» Stated task
Determine whether each of the following statements agrees with the lecture notes on R data structures, giving yes or no and quoting the deciding words of those notes. 1. A list in R requires all of its stored data to be of the same type. 2. Lists in R are created with the list() function. 3. Lists flatten vectors in the same way that c() does.

··· Passage provided ···

Lecture 3

R Data Structures

As mentioned before, vectors are hardly the only data structure in R. There are other very important data structures R uses.

Lists

A list is a generalized vector in R. An R vector requres that all data saved stored in the vector be of the same type. A list has no such requirement. You can easily create lists with numbers, strings, vectors, functions, and other lists all in one object. Lists in R are created with the list() function, where each element of the list is separated with a , (note that lists don’t flatten vectors like c() does; every item separated by a comma gets its own index in the list).

# Let's make a list of mixed type!
l1 <- list(1, "fraggle rock", c("henry", "margaret", "donna"), list(1:2, paste("Test", 
    1:10)))
l1
## [[1]]
## [1] 1
## 
## [[2]]
## [1] "fraggle rock"
## 
## [[3]]
## [1] "henry"    "margaret" "donna"

··· Given entries ···

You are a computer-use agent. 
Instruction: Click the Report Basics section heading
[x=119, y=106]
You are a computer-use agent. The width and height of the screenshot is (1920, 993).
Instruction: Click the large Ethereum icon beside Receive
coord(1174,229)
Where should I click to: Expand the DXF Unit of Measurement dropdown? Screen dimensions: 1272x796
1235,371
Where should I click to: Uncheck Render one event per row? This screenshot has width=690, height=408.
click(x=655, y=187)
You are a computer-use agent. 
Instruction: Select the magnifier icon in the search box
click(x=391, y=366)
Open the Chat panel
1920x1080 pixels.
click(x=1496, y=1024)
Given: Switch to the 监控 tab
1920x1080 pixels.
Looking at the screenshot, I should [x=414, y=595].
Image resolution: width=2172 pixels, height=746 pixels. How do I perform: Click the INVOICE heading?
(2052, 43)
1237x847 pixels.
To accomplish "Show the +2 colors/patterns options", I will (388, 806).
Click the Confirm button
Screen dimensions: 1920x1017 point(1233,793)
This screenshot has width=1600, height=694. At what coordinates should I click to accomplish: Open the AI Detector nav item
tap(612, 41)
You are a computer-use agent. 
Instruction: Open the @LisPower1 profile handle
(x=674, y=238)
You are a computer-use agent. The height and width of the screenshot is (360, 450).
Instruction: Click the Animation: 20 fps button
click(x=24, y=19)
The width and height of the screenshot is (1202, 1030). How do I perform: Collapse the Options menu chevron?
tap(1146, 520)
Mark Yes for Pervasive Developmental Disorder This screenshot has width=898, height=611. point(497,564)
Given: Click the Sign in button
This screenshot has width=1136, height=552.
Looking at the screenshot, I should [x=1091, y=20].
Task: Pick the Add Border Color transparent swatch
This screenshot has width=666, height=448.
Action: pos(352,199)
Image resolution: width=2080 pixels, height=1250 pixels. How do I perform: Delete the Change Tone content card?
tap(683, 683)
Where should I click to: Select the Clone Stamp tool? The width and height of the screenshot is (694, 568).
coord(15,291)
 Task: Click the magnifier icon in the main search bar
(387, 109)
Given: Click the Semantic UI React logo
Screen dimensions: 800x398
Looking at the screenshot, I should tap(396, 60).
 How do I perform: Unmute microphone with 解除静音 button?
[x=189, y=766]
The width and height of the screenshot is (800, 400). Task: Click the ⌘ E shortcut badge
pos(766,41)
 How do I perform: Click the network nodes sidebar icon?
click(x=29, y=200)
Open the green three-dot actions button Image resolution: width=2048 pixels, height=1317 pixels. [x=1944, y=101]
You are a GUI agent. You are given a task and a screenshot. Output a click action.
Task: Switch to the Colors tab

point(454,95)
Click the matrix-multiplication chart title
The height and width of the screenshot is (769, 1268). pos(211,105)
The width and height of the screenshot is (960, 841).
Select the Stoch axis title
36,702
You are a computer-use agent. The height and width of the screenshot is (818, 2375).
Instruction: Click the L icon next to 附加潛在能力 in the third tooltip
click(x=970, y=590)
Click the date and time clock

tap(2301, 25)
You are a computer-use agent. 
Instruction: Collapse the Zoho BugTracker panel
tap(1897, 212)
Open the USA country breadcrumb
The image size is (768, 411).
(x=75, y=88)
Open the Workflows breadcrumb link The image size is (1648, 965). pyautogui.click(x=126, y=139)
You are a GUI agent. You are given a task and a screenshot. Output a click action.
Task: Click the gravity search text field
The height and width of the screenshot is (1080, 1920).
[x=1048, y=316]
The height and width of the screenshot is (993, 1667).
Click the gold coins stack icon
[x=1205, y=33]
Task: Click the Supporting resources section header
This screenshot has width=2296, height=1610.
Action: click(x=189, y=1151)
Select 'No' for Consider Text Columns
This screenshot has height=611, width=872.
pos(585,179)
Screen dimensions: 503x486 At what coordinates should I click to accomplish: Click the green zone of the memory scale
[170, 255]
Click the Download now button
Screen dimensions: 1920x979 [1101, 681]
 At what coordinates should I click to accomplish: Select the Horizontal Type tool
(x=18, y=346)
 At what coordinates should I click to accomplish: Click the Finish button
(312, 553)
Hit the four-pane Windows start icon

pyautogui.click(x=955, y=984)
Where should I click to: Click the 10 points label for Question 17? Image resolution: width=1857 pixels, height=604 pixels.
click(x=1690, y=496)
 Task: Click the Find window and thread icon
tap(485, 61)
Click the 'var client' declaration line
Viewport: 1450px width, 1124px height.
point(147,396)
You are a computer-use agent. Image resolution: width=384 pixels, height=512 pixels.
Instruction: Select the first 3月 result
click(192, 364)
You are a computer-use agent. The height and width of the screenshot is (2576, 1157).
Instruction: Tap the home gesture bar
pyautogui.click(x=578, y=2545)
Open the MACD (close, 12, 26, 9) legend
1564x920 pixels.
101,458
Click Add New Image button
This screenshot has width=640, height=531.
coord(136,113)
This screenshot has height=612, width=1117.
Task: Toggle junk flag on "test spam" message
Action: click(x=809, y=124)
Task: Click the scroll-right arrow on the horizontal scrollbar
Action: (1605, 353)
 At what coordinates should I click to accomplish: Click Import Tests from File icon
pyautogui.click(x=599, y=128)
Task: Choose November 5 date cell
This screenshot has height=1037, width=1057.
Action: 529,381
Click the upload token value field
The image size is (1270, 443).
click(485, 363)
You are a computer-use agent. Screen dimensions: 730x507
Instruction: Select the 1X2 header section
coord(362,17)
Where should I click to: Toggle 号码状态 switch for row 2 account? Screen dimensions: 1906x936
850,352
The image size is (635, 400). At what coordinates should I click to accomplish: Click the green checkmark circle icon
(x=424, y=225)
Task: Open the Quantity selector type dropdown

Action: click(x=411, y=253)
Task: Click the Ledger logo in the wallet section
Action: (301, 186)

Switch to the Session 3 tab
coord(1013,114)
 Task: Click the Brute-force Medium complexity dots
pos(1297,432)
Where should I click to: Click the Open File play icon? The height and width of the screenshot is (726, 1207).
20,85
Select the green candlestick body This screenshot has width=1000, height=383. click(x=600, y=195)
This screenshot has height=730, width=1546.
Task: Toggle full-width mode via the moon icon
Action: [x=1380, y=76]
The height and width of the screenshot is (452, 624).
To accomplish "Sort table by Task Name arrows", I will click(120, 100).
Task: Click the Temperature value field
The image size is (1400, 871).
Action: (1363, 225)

···

» Reply
1. No: "A list has no such requirement."
2. Yes: "Lists in R are created with the list() function"
3. No: "note that lists don’t flatten vectors like c() does"